Nordstrom: Dissension in the Ranks?

October 28, 2010

Nordstrom: downtown Seattle. Image by  Jeff Blucher.

Nordstrom: Dissension in the Ranks?
Case Analysis
The problems of Nordstrom described in the case are introduced by presentation of accounts of personal experiences and grievances from two former sales clerks of the company. Though the emphasis in each of those accounts are slightly different (one is focused on the issue of working off the clock, and the other on the over-demanding hard-handed treatment of the employees by the management), they both make reference to one common problem. The problem was the implementation of the performance evaluation mechanism, namely – sales per hour. The integral part of the problem was also identified in poor differentiation of “non-sell” and “selling” time. Specifically, there were claims that sales clerks were performing essentially expected functions, such as merchandise preparation, writing “thank you” notes, participation in mandatory meetings, and the likes, on “off the clock” time, because they were coerced by the existing performance evaluation system to keep their” sales per hour” ratio high.

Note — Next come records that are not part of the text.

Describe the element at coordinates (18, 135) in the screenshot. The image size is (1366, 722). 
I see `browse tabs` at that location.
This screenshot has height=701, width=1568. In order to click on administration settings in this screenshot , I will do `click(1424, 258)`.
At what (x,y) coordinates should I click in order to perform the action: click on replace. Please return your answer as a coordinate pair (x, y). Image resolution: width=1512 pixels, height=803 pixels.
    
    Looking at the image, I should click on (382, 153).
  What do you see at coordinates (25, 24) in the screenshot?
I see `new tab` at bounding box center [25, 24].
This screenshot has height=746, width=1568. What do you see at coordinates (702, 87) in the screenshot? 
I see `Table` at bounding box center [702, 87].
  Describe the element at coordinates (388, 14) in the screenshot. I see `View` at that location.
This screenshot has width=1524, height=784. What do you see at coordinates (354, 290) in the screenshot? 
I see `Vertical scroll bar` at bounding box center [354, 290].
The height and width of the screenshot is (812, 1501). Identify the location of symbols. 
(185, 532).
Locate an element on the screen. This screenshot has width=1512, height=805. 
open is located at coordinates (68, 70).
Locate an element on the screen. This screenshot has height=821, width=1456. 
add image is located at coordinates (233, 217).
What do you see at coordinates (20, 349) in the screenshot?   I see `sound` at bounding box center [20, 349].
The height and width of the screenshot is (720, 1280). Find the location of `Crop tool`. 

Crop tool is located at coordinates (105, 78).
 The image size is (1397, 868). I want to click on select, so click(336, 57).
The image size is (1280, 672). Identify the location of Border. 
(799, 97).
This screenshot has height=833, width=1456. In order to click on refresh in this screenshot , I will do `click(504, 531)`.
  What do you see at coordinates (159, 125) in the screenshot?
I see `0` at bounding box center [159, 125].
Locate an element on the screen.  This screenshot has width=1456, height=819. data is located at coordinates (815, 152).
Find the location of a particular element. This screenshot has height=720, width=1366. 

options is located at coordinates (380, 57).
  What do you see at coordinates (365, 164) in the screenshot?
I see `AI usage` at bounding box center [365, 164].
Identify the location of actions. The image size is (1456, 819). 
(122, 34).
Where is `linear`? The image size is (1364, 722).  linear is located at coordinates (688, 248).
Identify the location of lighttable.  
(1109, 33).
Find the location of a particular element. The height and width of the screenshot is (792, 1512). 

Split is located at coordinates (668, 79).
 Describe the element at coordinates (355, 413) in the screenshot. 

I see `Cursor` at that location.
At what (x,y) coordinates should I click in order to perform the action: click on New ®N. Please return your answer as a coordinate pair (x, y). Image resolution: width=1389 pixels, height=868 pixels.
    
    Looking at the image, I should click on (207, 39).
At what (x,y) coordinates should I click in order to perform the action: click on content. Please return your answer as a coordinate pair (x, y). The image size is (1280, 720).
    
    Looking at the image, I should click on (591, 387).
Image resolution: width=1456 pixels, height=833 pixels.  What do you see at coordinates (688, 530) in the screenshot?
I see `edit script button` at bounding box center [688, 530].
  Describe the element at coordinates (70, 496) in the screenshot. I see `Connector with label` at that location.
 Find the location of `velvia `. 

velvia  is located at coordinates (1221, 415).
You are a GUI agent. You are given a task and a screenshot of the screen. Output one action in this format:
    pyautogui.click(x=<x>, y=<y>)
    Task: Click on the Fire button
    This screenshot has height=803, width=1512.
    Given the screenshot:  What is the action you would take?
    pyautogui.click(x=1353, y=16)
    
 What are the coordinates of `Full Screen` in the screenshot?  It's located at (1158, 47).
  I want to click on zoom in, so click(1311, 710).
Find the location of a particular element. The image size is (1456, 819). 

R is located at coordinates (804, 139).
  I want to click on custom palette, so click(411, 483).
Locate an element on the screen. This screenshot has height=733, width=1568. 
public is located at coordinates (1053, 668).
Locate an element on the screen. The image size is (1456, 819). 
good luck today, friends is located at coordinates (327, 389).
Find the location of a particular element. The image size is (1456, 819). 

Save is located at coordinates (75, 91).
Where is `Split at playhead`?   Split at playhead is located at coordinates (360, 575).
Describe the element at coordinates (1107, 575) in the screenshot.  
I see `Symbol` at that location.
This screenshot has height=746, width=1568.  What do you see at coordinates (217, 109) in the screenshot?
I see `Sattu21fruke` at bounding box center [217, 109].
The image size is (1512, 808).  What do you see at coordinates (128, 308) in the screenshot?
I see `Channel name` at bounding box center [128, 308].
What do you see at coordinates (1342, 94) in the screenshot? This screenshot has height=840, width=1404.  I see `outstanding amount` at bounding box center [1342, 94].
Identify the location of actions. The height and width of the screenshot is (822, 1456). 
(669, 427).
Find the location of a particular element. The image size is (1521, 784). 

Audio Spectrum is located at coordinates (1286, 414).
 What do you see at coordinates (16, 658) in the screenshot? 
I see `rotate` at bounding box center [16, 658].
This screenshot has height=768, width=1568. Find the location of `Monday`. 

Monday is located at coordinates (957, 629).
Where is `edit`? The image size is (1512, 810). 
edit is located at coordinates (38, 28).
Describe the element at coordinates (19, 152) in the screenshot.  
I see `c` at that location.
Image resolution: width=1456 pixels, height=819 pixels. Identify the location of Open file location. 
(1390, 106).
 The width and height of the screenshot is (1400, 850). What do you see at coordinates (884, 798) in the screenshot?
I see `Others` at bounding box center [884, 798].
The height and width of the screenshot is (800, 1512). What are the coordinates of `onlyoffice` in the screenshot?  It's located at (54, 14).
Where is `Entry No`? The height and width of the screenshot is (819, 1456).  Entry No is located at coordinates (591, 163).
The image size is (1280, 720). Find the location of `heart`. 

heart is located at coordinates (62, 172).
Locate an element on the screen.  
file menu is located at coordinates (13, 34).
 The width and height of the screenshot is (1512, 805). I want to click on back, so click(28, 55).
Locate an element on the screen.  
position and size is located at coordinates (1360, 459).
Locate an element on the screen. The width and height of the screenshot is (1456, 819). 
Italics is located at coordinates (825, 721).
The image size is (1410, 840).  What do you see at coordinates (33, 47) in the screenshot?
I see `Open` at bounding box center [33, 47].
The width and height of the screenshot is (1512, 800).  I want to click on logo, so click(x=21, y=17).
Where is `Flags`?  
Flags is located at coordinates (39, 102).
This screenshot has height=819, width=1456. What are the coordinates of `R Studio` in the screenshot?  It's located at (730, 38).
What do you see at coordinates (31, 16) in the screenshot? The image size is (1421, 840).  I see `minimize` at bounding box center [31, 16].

In analyzing the root of the problem we need to acknowledge that the concept of evaluating performance of sales personnel on the basis of sales volume or some kind of sales ratios, is neither foreign, nor inherently evil in the retail business. As a matter of fact, we know that even the Sales Per Hours system implemented in Nordstrom had proven somewhat effective for over 20 years since its introduction in mid-sixties, before the problems described in the case occurred. It can also be inferred with reasonable degree of confidence, that this performance evaluation system was a contributing factor to Nordstrom becoming one of the best performing specialty retailers, whether you measure it by the highest sales per square foot ratio, or by its high profit margins.

That said, we can clearly observe one chronic issue in sales associates compensation practices: their “non-sell” hours were routinely treated as” sales” hours, thus effectively reducing their sales per hour ratio with all ensuing negative consequences for their total compensation. This practice eventually lead to the atmosphere when sales clerks felt persistent pressure to not record their hours while performing so-called “heroics”, which were essential for customer satisfaction, but detrimental for their personal paychecks, and working conditions in general. If the fact that many sales associated chose not to record their “non-sell” hours under the actual or perceived pressure was not bad enough, then many mid-level managers exacerbated the situation by explicitly bending the rules. Examples brought up by the employees included some insidious practices, such as displaying “Do Not Punch the Clock” signs during the “mandatory” meetings, so that the associates could not record their working hours.

Even though the cause of this managerial pressure is not directly identified in the case, it can be reasonably inferred that the performance evaluation system of mid-managers was also a part of the problem. It is obvious from the actions of the managers that they were evaluated, at least in part, based on the SPH of their subordinates, just like the sales people were evaluated based on their personal SPH. This seems to be reasonable explanation why the managers would go sometimes to extreme lengths in their attempts to discourage the sales subordinates from recording all their working hours. This behavior of the mid-level managers was also partially supported by the fact that definition of “selling” and “non-sell” hours was not very clearly differentiated in the company’s policies. The evidence of this ambiguity in defining the “selling” and “non-sell” hours is presented by the fact that the Nordstrom family had to issue the Internal Memo Differentiating “Selling” vs. “Non-Selling” Time amidst the labor disputes crisis in mid-1989.
Overall we can identify three major causes that contributed to the problems that hit Nordstrom at the end of the 80s:
• Vaguely or ambiguously defined “selling” and “non-selling” hours
• Using Sales per Hour ratio as the leading factor in performance evaluation and work compensation. This performance indicator was not properly balanced by other factors, such as customer satisfaction, in actual work compensation
• Performance evaluation and compensation of sales associates and mid-level managers were in conflict, instead of being supplementary to achieving the company’s goals, and supporting individual interests of the employees. Given the relative autonomy of mid-level managers in making many decisions, this conflict of interests implicitly encouraged managers to bend the rules to their own benefit.
• Sales per Hour system in general was based on a somewhat superficial ratio, which was hard to implement and keep the record of, and was exploiting employees’ best efforts without giving them fair recognition and compensation.
All these seemingly minor issues by themselves, when left unaddressed for a length of time, came to a collision and eventually erupted in multiple labor disputes, class action suits, and cost the company millions of dollars in settlements, as well as partial loss of reputation.